It’s usual for foreign leaders to keep out of the internal politics in other countries. It is considered very poor manners to stick your nose into other peoples rows, but it seems Obama really cannot help himself. Yesterday he came forward for the second time to opine that it would not be a good idea for Scotland, a constituent part of the United Kingdom, to break away from the thrall of the UK and become a nation again.
Grief he even had his Press Secretary at it. Josh Ernest was poked forward to state that Obama wanted Britain to remain united and an effective partner of the USA.
Why the sudden solicitude? Why should Obama care about Scotland – this wet yard at the world’s end? The answer of course is that any diminution of Britain might bring some further headaches for Obama.

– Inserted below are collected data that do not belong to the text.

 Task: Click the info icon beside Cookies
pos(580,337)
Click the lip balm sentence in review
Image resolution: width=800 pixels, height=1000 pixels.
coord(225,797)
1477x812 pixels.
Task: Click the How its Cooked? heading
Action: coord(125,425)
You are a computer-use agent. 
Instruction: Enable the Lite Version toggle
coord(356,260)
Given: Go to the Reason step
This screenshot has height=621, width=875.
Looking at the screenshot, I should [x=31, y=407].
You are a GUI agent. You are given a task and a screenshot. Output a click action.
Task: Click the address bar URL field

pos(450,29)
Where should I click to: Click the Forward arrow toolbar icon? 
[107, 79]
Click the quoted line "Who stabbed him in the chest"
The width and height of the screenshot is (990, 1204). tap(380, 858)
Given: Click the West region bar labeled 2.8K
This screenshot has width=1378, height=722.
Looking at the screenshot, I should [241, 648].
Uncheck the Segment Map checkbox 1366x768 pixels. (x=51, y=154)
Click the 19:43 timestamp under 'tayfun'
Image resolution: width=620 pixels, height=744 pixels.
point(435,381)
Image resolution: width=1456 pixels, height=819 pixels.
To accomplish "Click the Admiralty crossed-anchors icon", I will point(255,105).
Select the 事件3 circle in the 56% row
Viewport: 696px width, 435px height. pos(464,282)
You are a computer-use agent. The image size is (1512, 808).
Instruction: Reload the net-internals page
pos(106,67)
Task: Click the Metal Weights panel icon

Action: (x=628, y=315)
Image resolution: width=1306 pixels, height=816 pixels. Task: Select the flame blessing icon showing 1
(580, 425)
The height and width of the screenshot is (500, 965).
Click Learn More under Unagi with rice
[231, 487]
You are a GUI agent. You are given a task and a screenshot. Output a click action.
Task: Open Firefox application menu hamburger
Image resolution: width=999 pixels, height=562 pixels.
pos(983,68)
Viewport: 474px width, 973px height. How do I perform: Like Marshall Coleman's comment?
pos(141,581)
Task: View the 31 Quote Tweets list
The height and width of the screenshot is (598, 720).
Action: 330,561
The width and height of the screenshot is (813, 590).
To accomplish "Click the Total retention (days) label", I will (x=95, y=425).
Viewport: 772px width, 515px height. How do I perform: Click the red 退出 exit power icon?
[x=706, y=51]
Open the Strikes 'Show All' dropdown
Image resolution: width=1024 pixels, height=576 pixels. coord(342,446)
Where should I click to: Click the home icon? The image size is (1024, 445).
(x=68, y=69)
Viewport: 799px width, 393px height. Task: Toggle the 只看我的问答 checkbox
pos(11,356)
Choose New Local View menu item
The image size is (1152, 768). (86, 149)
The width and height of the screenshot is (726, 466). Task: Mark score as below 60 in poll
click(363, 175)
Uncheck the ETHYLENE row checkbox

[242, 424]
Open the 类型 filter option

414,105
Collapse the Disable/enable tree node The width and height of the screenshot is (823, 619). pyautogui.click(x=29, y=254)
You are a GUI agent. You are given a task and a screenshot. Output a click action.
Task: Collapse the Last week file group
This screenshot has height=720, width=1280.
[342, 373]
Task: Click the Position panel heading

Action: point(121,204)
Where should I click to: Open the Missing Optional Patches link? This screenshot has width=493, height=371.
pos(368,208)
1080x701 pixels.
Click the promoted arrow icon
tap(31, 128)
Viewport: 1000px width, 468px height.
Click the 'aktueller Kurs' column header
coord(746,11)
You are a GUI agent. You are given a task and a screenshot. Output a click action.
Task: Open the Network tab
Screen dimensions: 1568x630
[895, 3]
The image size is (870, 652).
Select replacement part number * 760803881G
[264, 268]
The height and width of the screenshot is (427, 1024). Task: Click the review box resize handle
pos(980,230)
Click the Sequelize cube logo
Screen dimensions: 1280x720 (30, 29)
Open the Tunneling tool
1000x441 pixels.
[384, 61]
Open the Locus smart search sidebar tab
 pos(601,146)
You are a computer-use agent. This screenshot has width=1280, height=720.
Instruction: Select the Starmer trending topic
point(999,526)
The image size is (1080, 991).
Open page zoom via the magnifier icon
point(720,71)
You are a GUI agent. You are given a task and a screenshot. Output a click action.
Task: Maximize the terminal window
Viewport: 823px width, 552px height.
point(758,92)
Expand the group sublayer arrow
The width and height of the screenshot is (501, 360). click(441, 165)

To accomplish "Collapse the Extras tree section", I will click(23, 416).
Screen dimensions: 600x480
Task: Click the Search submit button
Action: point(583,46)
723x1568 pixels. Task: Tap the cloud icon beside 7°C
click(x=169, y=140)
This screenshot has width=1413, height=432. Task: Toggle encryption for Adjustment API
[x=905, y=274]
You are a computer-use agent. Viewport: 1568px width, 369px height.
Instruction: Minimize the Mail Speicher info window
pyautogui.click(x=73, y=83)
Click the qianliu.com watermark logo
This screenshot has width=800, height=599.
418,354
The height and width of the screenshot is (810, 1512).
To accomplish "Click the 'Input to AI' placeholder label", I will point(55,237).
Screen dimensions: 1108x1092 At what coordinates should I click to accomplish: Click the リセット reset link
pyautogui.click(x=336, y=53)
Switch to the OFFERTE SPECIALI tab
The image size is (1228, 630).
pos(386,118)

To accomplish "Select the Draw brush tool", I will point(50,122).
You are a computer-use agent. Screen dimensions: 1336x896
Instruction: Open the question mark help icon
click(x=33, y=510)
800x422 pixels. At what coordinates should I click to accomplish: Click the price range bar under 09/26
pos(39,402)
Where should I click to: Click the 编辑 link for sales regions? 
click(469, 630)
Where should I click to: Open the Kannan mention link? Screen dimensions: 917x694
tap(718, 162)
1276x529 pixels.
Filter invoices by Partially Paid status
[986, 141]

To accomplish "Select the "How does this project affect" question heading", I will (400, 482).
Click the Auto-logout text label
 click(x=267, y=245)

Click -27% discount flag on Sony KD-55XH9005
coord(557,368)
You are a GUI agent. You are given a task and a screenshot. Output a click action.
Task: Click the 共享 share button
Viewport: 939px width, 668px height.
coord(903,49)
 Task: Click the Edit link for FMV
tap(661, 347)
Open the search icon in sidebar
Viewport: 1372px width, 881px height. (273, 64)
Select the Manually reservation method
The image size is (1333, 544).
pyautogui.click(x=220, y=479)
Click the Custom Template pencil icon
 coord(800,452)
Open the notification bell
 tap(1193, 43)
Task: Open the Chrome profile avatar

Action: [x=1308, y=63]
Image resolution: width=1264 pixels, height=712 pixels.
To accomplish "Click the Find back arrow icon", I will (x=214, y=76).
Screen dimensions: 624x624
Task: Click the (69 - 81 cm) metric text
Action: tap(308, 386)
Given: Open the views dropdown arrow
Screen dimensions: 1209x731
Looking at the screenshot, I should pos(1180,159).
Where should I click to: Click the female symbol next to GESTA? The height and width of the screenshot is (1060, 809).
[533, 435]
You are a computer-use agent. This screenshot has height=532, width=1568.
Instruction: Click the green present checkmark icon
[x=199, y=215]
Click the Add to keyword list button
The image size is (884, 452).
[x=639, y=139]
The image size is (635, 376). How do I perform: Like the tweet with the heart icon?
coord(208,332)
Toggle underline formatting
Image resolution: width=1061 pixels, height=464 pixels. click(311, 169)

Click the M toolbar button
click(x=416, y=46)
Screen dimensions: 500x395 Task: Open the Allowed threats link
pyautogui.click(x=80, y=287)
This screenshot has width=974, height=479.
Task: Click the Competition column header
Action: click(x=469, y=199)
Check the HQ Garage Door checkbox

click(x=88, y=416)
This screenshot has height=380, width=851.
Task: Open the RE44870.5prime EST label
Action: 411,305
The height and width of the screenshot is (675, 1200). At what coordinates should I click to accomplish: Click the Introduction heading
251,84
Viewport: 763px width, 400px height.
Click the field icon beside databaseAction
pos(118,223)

The most obvious, most immediate headach is the problem of Trident. This is the supposed independent nuclear submarine missile launching system based 35 miles from Glasgow in the Clyde. Not that it’s actually that British or “independent”. The missiles are dual keyed so that should Whitehall ever have a fit of the hissies and decide to nuke the French, the Americans could over-rule the firing instructions. Indeed as the navigation systems are American, should we ever get even slightly anti-Frog, Obama could simply turn the navigation systems off. These submarines are most definitely not ours in any meaningful sense of the word and certainly not under our sole control. In times of austerity they cost a fortune. Obama likes us to have these so that he can say that others in NATO have nuclear weapons too. This is why Obama is scared that come the weekend the Scots might simply drive them up the Thames, park them outside Parliament, and stroll round to Downing Street to drop off the keys.
A lack of a useful nuclear deterrent would threaten any rump UK from continuing to hold its seat on the United Nations Security Council, and be there to provide support and fig leafs for Obama and American policy. There are any number of other nations champing at the bit to take this seat, and none might be considered as reliable as the Brits.
Scotland also has a number of interesting listening stations monitoring Russian submarine movements in the Icelandic trench. With Putin in his present mood you can bet they want to be watching this passage carefully. This monitoring might be made more difficult with an independent Scotland.
Then there is the small matter of oil. An awful lot of wasted breath has been spent in the debates here about whether or not much oil worth the having is left in the North sea. Indeed the proponents have been very lawyerly in their language and specified “North Sea” all the time. But as the map below shows Scotland’s territorial waters for acquisition of oil stretch very far out, and far further than the North Sea reaching way beyond the Western Isles into the depths of the Atlantic. Which, of course, is where some very interesting rumours are coming from. Oil field “West of Shetland” and from the Claire ridge are said to be massive. Some say the biggest untapped reserves so far. A new fresh untapped North sea would, if there is independence, be Scotland’s to dispose of, and to determine who might get the concessions to drill. It will be a real shame if the American Oil companies have been greasing all the wrong palms these last few years.
So bear that in mind when Obama says “The British people [sic] will make the right decision in an in-out referendum.